Improving Federated Relational Data Modeling via Basis Alignment and Weight Penalty
This work tackles the problem of applying federated learning to relational data (Knowledge Graphs) for researchers and practitioners in privacy-preserving collaborative learning, representing an incremental advancement in FL methodologies.
This paper addresses the challenge of federated learning on relational data, specifically Knowledge Graphs (KGs), which has seen limited research. The authors propose FedAlign, a modified graph neural network algorithm that incorporates optimal transportation for on-client personalization and a weight constraint to accelerate convergence, outperforming state-of-the-art FL methods like FedAVG and FedProx with better convergence.
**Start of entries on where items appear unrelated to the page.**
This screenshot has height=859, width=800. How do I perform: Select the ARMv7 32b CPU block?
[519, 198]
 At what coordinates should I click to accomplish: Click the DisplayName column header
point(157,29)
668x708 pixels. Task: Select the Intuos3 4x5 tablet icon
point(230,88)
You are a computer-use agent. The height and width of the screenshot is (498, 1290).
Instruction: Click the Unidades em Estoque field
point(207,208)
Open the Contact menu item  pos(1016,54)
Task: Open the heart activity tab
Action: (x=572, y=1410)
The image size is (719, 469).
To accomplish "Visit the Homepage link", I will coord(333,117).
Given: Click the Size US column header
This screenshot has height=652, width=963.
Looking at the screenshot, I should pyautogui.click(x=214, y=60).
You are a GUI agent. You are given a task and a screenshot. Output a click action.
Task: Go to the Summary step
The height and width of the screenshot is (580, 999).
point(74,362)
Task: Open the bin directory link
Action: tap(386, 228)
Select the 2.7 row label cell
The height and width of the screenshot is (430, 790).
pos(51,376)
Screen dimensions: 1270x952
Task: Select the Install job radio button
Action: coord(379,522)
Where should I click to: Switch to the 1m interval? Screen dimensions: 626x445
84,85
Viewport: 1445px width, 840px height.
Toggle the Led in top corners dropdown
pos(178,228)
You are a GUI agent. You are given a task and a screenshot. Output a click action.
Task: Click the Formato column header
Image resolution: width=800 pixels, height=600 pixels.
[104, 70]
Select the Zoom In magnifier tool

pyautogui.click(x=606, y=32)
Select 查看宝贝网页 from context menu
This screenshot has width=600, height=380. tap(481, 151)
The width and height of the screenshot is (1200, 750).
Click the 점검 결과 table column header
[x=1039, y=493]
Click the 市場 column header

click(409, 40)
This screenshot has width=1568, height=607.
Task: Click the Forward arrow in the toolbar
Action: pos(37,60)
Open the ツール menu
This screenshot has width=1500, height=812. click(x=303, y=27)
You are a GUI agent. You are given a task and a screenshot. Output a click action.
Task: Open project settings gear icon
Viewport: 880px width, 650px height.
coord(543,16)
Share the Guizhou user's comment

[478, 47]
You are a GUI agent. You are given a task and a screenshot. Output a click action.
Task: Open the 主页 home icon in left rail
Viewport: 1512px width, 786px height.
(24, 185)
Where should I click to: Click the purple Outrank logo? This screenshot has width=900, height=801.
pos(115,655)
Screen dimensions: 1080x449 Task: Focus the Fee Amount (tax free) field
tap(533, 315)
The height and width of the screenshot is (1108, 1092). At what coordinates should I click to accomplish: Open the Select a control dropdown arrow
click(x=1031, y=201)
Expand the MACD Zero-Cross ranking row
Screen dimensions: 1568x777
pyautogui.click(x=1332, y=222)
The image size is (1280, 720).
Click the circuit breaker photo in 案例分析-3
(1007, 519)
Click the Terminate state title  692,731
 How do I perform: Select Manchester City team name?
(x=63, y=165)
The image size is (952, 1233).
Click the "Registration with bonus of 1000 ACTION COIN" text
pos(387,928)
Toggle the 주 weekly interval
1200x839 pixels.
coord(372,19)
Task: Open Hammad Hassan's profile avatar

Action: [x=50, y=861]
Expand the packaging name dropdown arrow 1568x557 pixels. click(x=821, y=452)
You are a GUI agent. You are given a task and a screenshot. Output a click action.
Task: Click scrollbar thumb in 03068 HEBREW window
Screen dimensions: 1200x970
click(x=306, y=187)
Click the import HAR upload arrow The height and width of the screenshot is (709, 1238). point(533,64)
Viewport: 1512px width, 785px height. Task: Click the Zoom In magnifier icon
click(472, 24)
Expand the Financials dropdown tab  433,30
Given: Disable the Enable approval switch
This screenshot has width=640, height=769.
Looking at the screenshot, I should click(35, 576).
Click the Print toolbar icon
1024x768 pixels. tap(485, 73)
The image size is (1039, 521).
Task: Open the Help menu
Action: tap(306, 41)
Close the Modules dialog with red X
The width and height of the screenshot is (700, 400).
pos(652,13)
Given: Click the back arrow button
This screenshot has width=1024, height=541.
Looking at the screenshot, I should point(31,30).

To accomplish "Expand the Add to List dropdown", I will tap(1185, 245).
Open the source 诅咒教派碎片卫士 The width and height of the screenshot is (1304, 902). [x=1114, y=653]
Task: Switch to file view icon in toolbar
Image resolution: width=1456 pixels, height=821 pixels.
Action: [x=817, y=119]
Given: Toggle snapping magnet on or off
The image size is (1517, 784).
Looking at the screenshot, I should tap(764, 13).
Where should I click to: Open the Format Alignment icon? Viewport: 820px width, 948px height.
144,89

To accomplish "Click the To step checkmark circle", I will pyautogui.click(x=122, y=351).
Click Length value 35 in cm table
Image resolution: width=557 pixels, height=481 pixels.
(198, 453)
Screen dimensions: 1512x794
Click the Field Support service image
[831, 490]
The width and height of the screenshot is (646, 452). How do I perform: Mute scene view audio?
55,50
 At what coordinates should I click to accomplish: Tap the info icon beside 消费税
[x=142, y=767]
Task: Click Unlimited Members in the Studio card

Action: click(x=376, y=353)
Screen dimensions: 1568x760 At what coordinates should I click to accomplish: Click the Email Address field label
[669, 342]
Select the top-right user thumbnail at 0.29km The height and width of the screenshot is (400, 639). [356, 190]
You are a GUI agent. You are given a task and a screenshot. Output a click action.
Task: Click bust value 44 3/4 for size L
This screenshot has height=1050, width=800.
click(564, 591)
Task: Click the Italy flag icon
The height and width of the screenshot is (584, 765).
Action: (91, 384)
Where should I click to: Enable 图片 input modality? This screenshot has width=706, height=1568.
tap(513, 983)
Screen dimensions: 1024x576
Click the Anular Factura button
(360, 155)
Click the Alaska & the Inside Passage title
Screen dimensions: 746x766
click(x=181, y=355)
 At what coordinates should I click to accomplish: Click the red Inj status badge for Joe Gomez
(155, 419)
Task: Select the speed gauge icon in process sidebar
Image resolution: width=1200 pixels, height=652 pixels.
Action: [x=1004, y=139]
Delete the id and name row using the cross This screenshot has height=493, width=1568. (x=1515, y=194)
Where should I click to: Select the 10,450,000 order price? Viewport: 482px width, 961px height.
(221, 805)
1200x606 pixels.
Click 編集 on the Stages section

Federated learning (FL) has attracted increasing attention in recent years. As a privacy-preserving collaborative learning paradigm, it enables a broader range of applications, especially for computer vision and natural language processing tasks. However, to date, there is limited research of federated learning on relational data, namely Knowledge Graph (KG). In this work, we present a modified version of the graph neural network algorithm that performs federated modeling over KGs across different participants. Specifically, to tackle the inherent data heterogeneity issue and inefficiency in algorithm convergence, we propose a novel optimization algorithm, named FedAlign, with 1) optimal transportation (OT) for on-client personalization and 2) weight constraint to speed up the convergence. Extensive experiments have been conducted on several widely used datasets. Empirical results show that our proposed method outperforms the state-of-the-art FL methods, such as FedAVG and FedProx, with better convergence.